_Task_
Which lines of the records hold the string "Nature"? Report only how many of them there are.

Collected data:
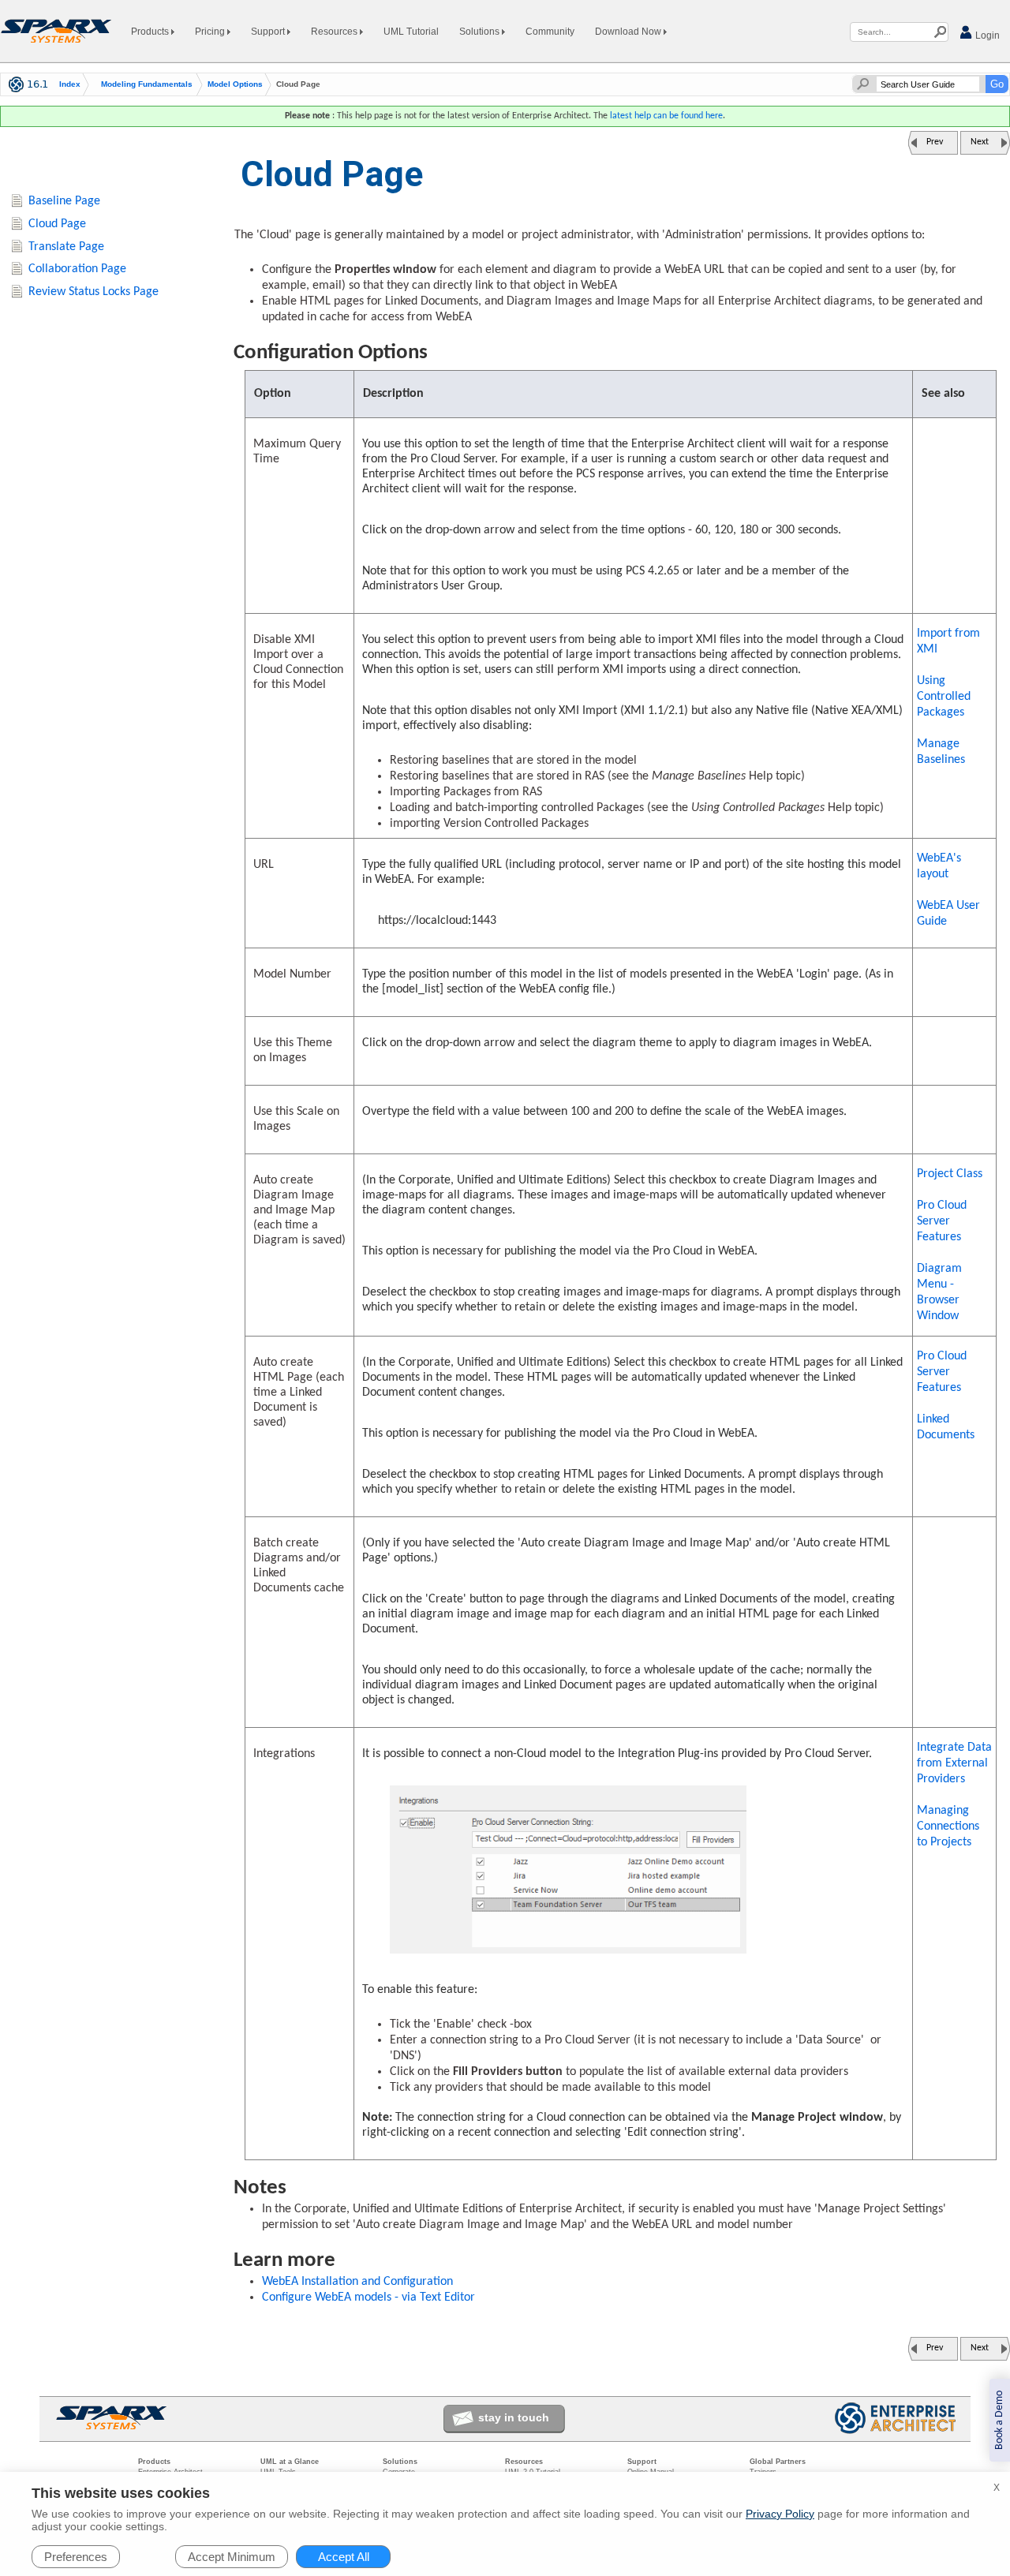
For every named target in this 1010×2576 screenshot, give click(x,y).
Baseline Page (64, 201)
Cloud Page (57, 224)
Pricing (211, 31)
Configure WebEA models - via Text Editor (368, 2297)
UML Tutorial (411, 31)
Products (151, 31)
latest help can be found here (666, 116)
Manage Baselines (941, 752)
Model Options (235, 84)
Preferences (75, 2556)
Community (550, 31)
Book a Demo (999, 2420)
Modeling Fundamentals (147, 84)
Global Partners (778, 2462)
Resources (335, 31)
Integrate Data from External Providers (954, 1763)
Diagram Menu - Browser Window (939, 1292)
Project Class (949, 1174)
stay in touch (513, 2417)
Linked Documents (945, 1427)
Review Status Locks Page (93, 292)
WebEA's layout (939, 866)
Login (986, 35)
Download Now (629, 31)
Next (980, 142)
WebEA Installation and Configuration (357, 2281)
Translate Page (66, 247)
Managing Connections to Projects (948, 1826)
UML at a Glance (289, 2462)
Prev (934, 142)
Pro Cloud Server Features (942, 1221)
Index (69, 84)
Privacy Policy (780, 2513)
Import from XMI (948, 641)
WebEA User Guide (948, 913)
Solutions (480, 31)
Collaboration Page (77, 269)
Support (269, 31)
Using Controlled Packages (944, 697)
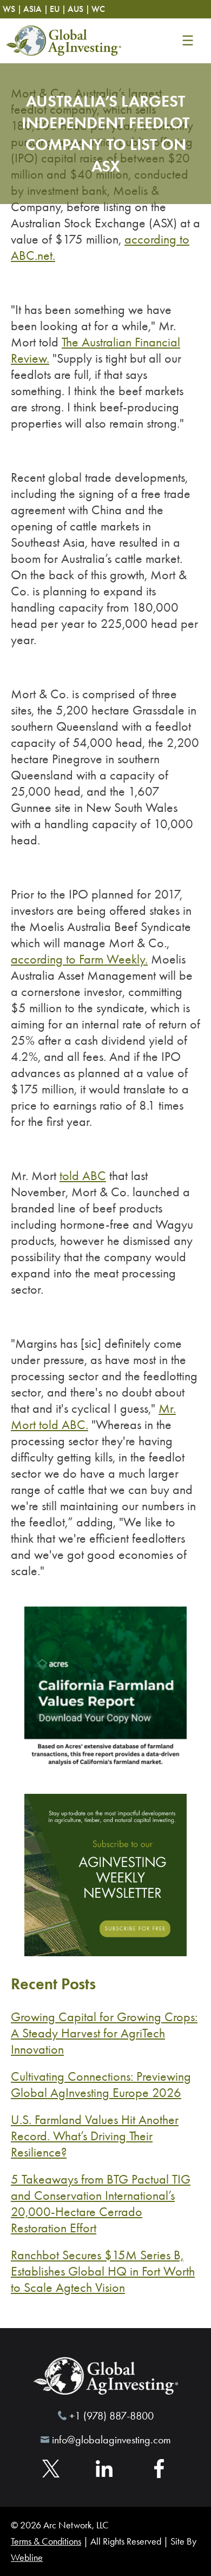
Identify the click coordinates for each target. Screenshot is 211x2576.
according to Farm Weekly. (79, 959)
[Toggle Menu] (187, 40)
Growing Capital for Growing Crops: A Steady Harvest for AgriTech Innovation (104, 2033)
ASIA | (35, 9)
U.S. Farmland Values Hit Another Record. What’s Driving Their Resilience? (95, 2136)
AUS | (79, 9)
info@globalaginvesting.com (111, 2439)
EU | (58, 9)
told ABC (83, 1175)
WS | (12, 9)
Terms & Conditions (46, 2541)
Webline (27, 2558)
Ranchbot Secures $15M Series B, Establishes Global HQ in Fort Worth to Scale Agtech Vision (103, 2271)
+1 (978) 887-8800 (111, 2415)
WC (98, 9)
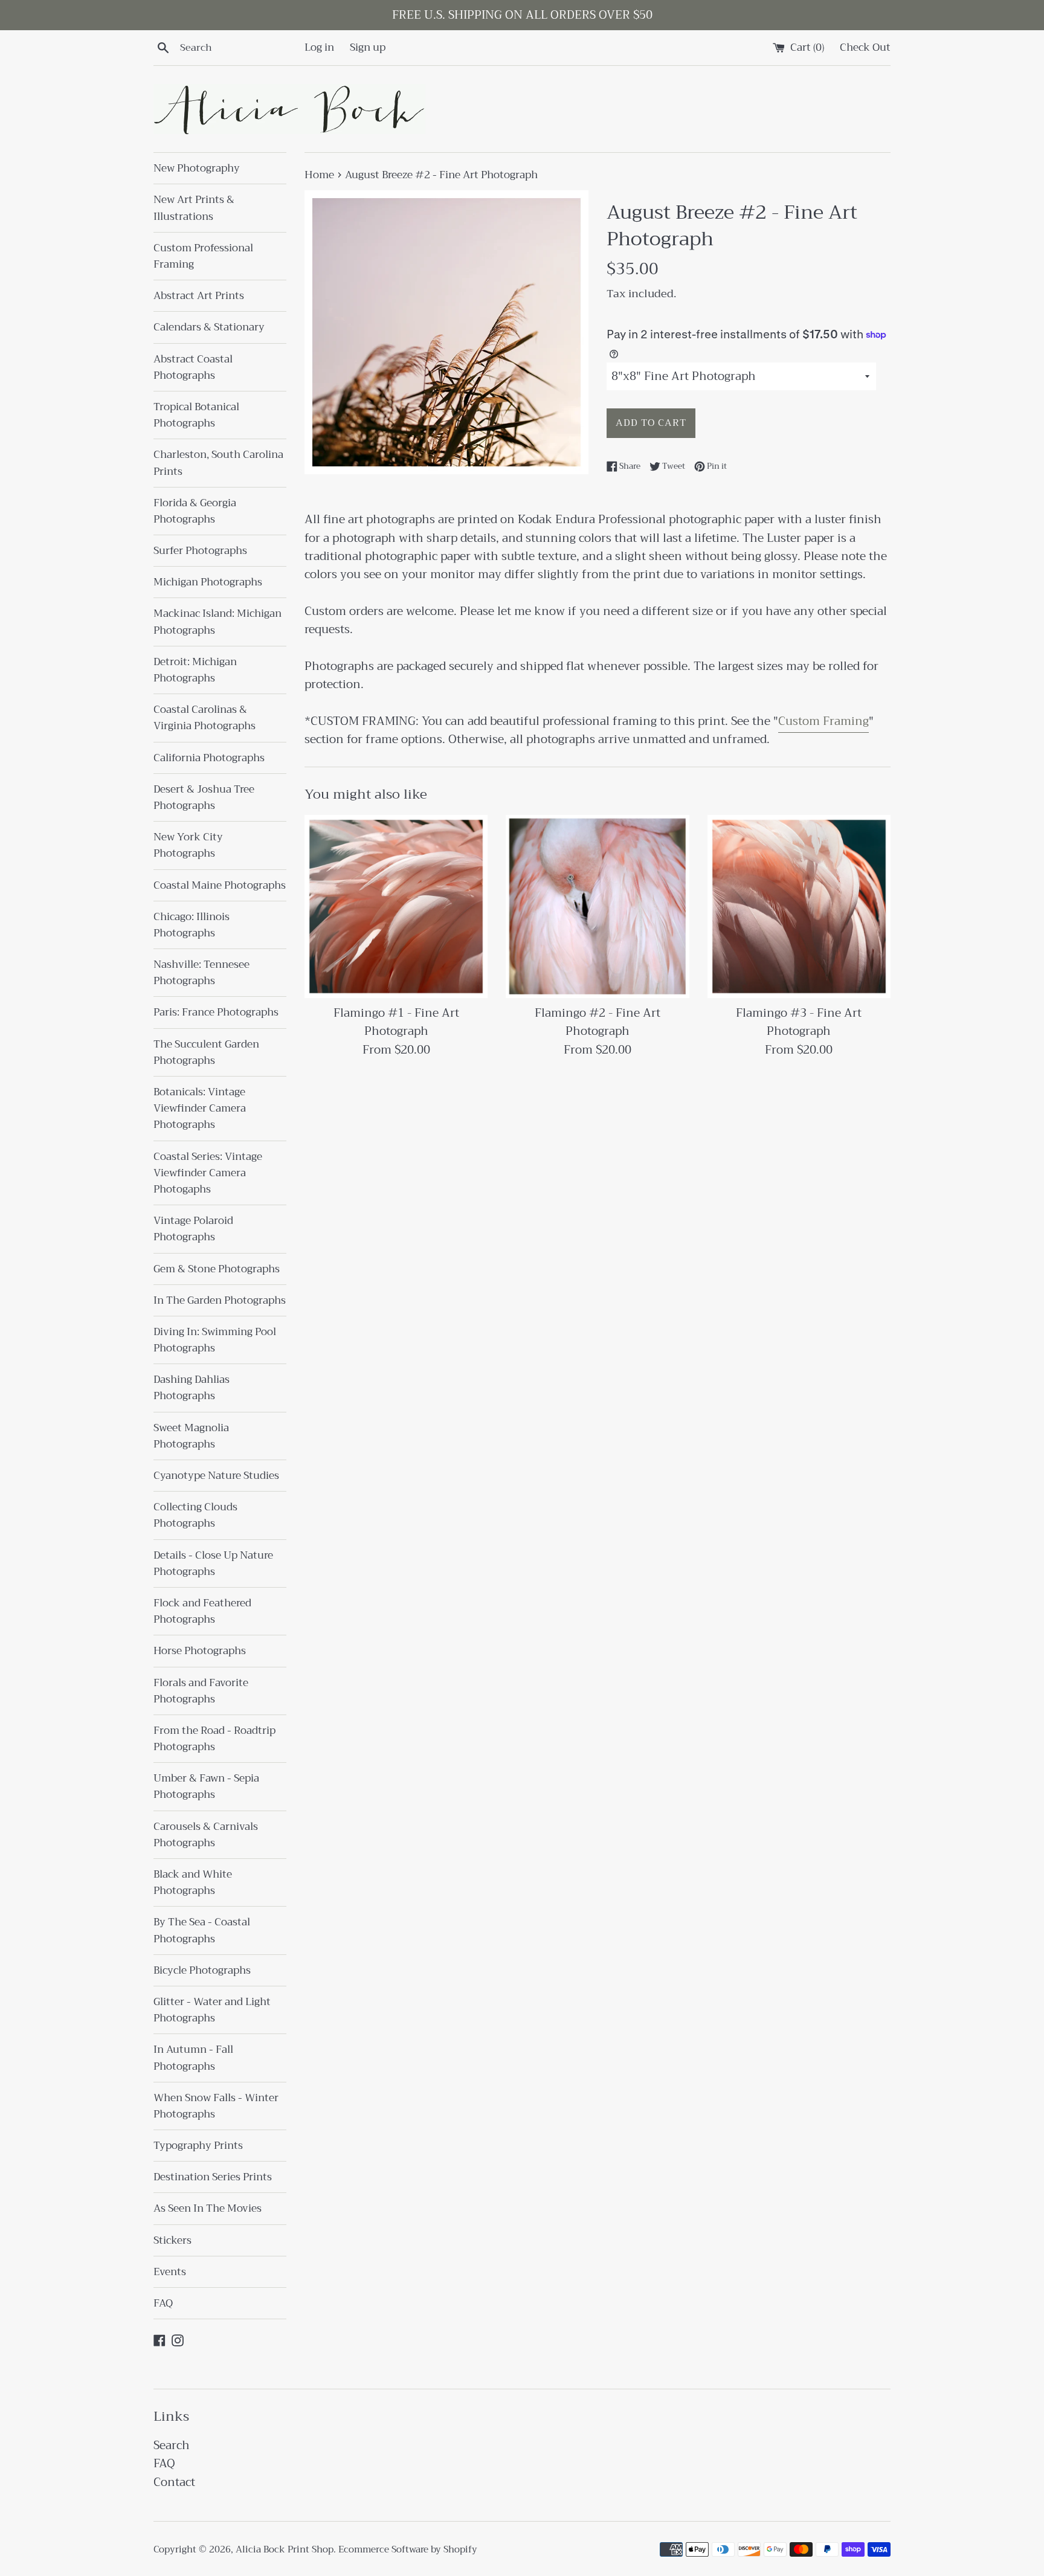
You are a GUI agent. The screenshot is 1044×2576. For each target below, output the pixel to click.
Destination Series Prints (212, 2177)
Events (169, 2272)
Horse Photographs (199, 1651)
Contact (174, 2482)
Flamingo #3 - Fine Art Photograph (799, 1022)
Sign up (367, 47)
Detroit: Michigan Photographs (195, 670)
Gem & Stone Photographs (216, 1269)
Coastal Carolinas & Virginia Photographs (204, 718)
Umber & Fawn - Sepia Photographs (206, 1786)
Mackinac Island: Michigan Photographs (217, 622)
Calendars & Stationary (209, 327)
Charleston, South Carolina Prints (218, 463)
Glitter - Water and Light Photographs (212, 2010)
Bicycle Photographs (202, 1970)
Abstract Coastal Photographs (193, 367)
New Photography (196, 168)
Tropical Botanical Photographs (196, 415)
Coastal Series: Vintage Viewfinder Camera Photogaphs (207, 1173)
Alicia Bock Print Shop (285, 2549)
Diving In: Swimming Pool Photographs (214, 1340)
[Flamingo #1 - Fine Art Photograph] (396, 906)
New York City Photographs (188, 845)
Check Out (865, 47)
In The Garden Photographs (219, 1300)
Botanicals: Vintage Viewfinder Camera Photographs (199, 1108)
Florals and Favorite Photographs (200, 1691)
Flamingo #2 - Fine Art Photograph (597, 1022)
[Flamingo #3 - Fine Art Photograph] (799, 906)
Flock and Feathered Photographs (202, 1611)
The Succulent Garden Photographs (206, 1052)
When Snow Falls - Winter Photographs (216, 2106)
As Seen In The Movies (207, 2208)
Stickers (172, 2240)
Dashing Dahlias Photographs (191, 1388)
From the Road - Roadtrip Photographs (214, 1739)
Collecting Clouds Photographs (195, 1515)
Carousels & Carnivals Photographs (205, 1835)
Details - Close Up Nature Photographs (213, 1563)
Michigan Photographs (207, 582)
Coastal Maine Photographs (219, 885)
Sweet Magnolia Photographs (191, 1436)
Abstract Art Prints (198, 295)
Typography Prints (198, 2145)
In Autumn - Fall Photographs (193, 2058)
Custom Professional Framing (203, 256)
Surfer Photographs (200, 550)
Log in (319, 47)
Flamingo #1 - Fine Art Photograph (396, 1022)
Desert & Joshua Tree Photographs (203, 797)
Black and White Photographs (192, 1882)
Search (171, 2445)
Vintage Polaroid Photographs (193, 1229)
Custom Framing (823, 721)
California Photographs (209, 758)
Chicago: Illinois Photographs (191, 925)
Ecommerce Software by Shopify (407, 2549)
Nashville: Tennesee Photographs (201, 973)
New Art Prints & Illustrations (193, 208)
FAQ (163, 2303)
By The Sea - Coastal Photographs (201, 1930)
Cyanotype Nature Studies (216, 1475)
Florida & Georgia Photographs (194, 511)
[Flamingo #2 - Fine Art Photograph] (597, 906)
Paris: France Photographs (216, 1012)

_Task solution_
2